Solution Structure and Function in Trifluoroethanol of PP-50, an ATP-Binding Peptide from F1ATPase

PP-50, a synthetic peptide, based on residues 141-190 of the β-subunit of mitochondrial F1ATPase, containing the GX4GKT consensus sequence for nucleoside triphosphate binding, binds ATP tightly (Kd = 17.5 μM) as found by fluorescence titration at pH 4.0. CD and 2D proton NMR studies at pH 4.0 revealed two β-turns, regions of extended secondary structure, transient tertiary structure, and flexibility in the GX4GKT region (W. J. Chuang, C. Abeygunawardana, P. L. Pedersen, and A. S. Mildvan, 1992, Biochemistry 31, 7915-7921). CD titration of PP-50 with trifluoroethanol (TFE) reveals a decrease in ellipticity at 208 and 222 nm, saturating at 25% TFE. Computer analysis indicates that 25% TFE increases the helix content from 5.8 to 28.6%, decreases the β-structure from 30.2 to 20.2% and decreases the coil content from 64 to 51.2%. Fluorescence titrations of H2ATP2− with PP-50 in 25% TFE yields a Kd of 7.3 μM, 2.4-fold tighter than in H2O, probably due to TFE increasing the activity of H2ATP2−. PP-50 completely quenches the fluorescence of H2ATP2− in 25% TFE, while in H2O the fluorescence quenching is only 62%. In H2O the binding of H2ATP2− increases the structure of PP-50 as detected by CD, but in 25% TFE no significant change in CD is found on binding either H2ATP2− or Mg2+HATP (Kd = 14 μM). The complete proton NMR spectrum of PP-50 in 25% TFE has been assigned.

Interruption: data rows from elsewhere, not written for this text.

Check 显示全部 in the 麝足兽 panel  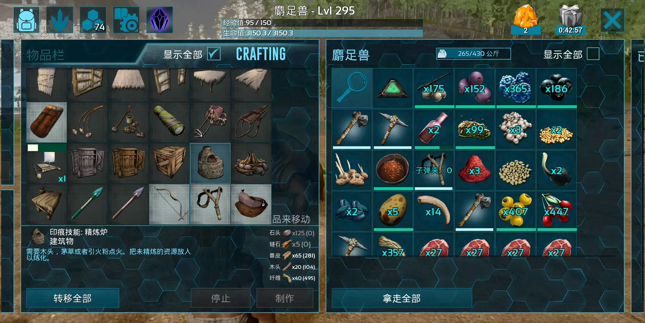[x=593, y=54]
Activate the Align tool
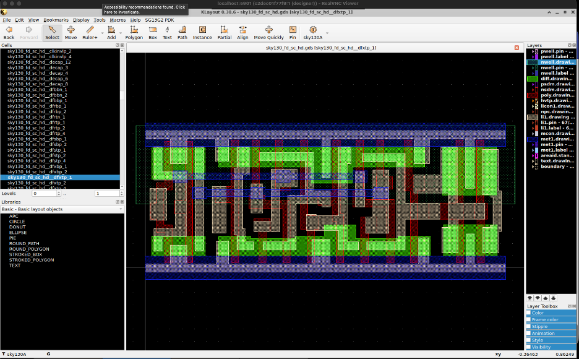 [x=242, y=32]

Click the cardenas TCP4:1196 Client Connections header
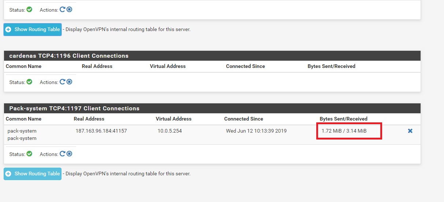69,56

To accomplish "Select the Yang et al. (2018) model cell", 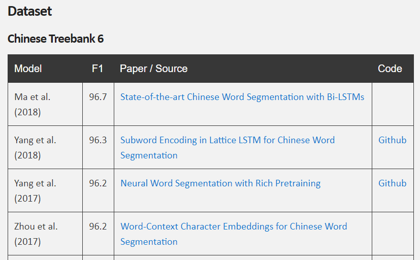I will [35, 147].
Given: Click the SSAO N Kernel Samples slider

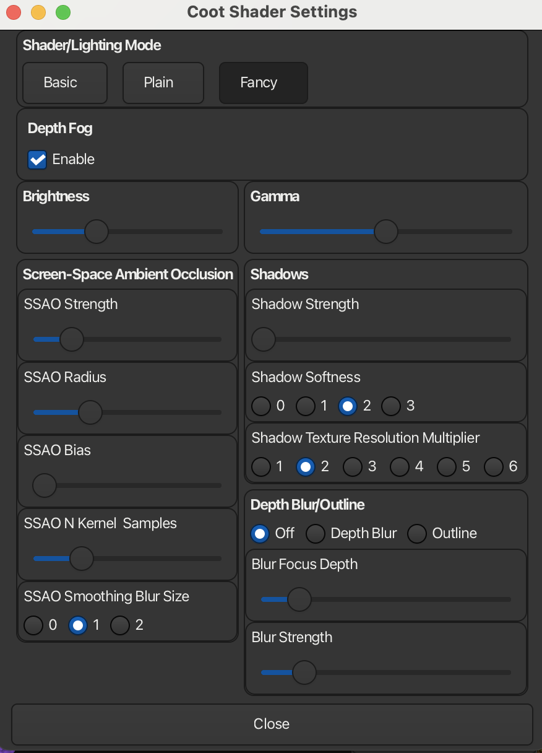Looking at the screenshot, I should pyautogui.click(x=81, y=559).
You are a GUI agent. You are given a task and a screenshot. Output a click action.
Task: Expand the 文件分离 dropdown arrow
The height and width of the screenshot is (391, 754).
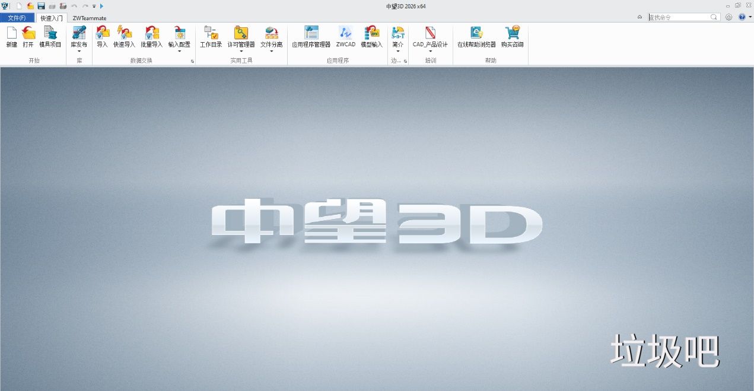coord(272,52)
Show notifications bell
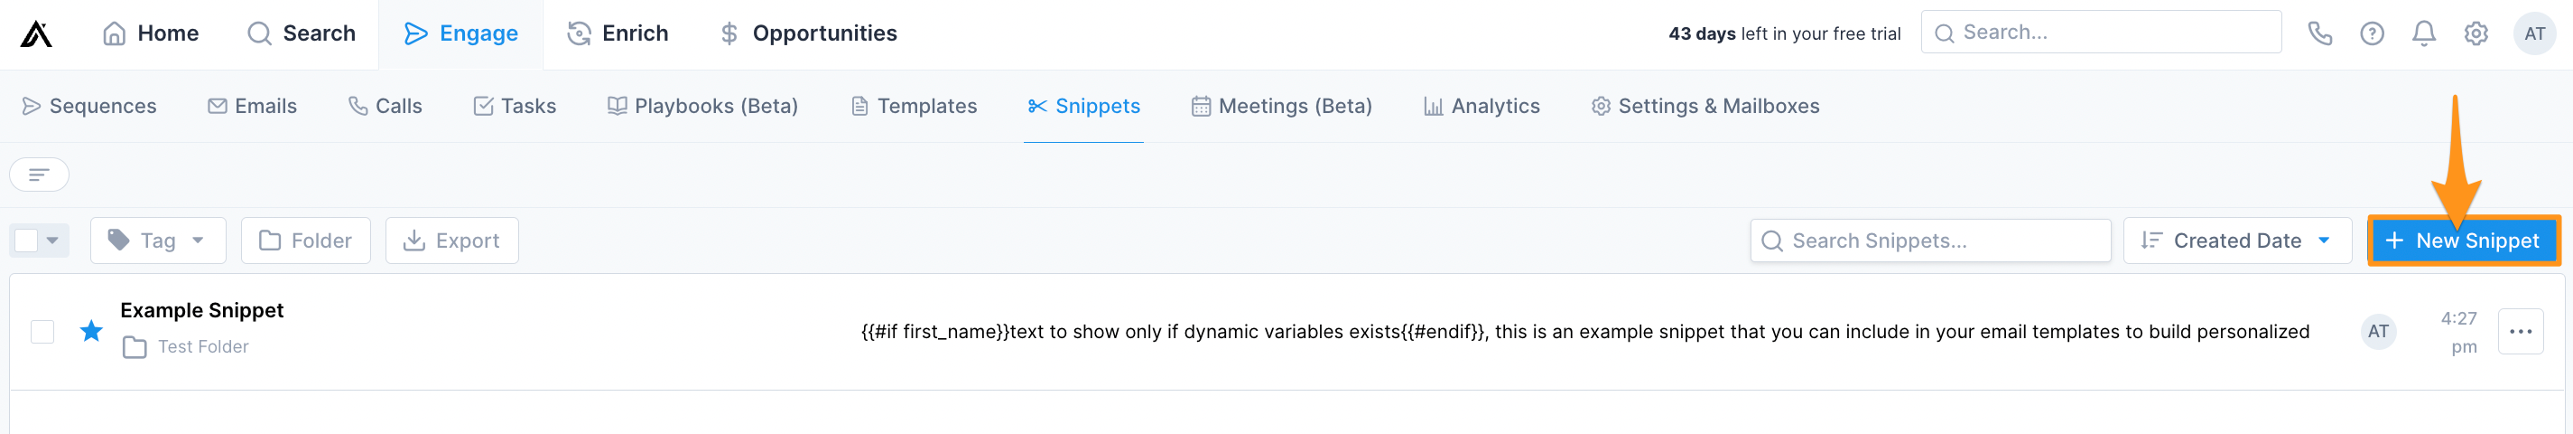Screen dimensions: 2573x434 (2423, 34)
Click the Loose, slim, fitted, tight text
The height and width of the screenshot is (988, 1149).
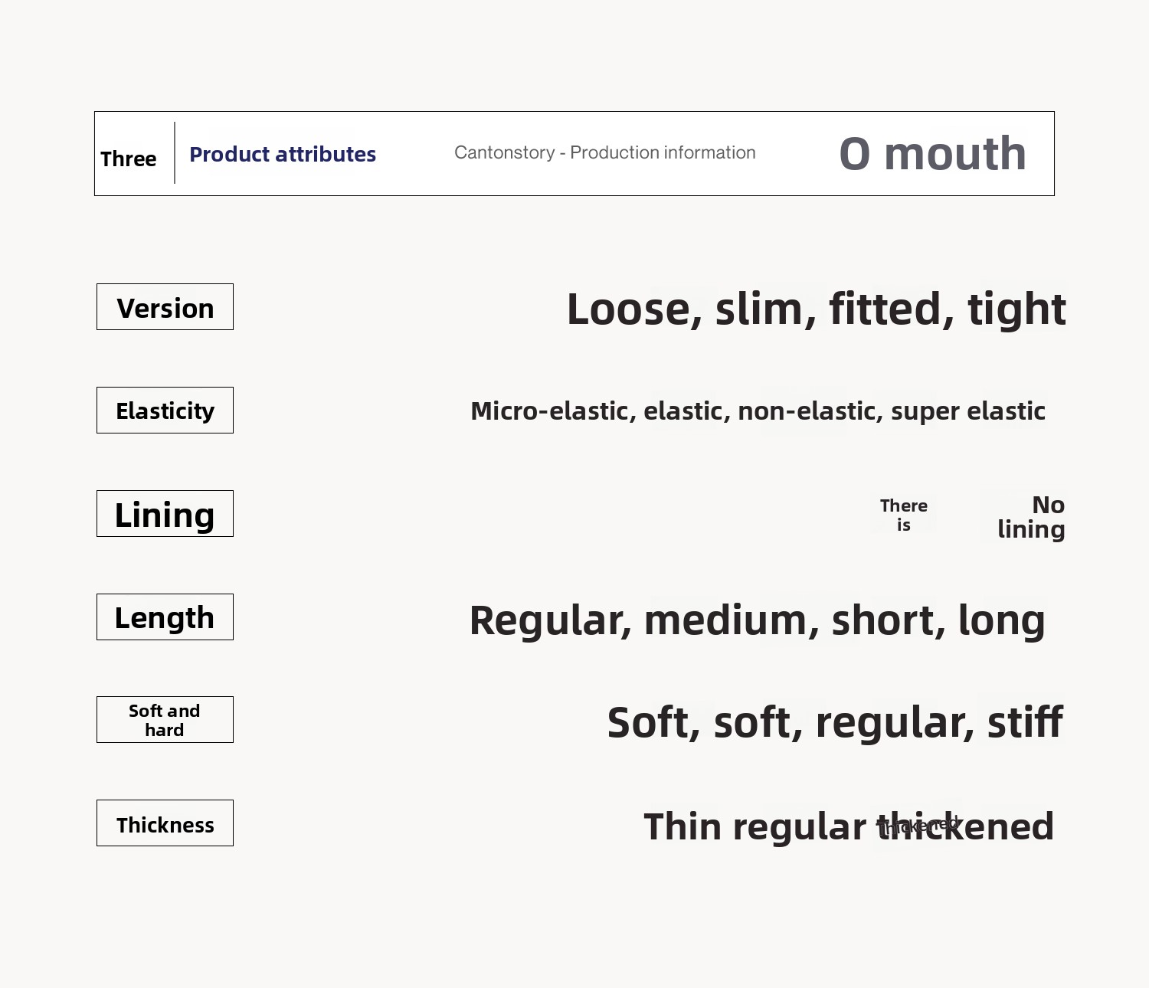pyautogui.click(x=816, y=309)
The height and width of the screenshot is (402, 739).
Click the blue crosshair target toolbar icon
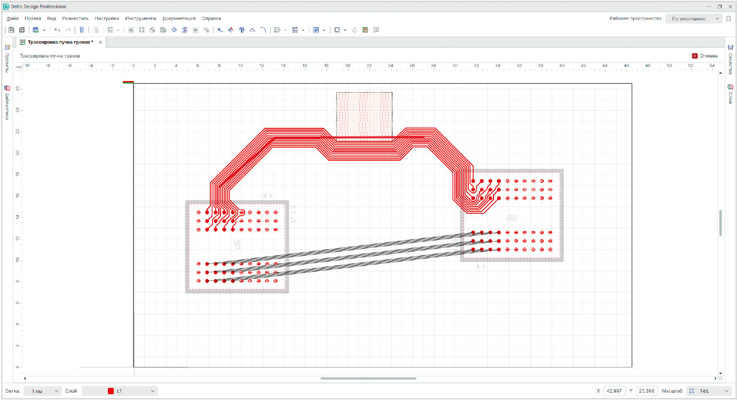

The solution structure, determined by distance geometry, molecular dynamics with simulated annealing, and energy minimization, consists of a coil (residues 1-8), a strand (residues 9-12), a loop (residues 13-22) containing the GX4GKT consensus sequence (residues 16-23), an α-helix (residues 23-36), a turn (residues 38-41), and a coil (residues 42-50), similar to that of the corresponding region of the X-ray structure of F1ATPase (J. P. Abrahams, A. G. W. Leslie, R. Lutter, and J. E. Walker, 1994 Nature 370, 621-628) and to the structure of a homologous peptide from the ATP-binding site of adenylate kinase (D. C. Fry, D. M. Byler, H. Susi, E. M. Brown, S. A. Kuby, and A. S. Mildvan, 1988 Biochemistry 27, 3588-3598). β,γ-Bidentate Cr3+ ATP binds to PP-50 with the Cr3+ pyrophosphate moiety approaching the ϵ-methylene group of K22 in the GX4GKT consensus sequence, in agreement with the X-ray structure of the Mg2+AMPPNP complex of F1ATPase.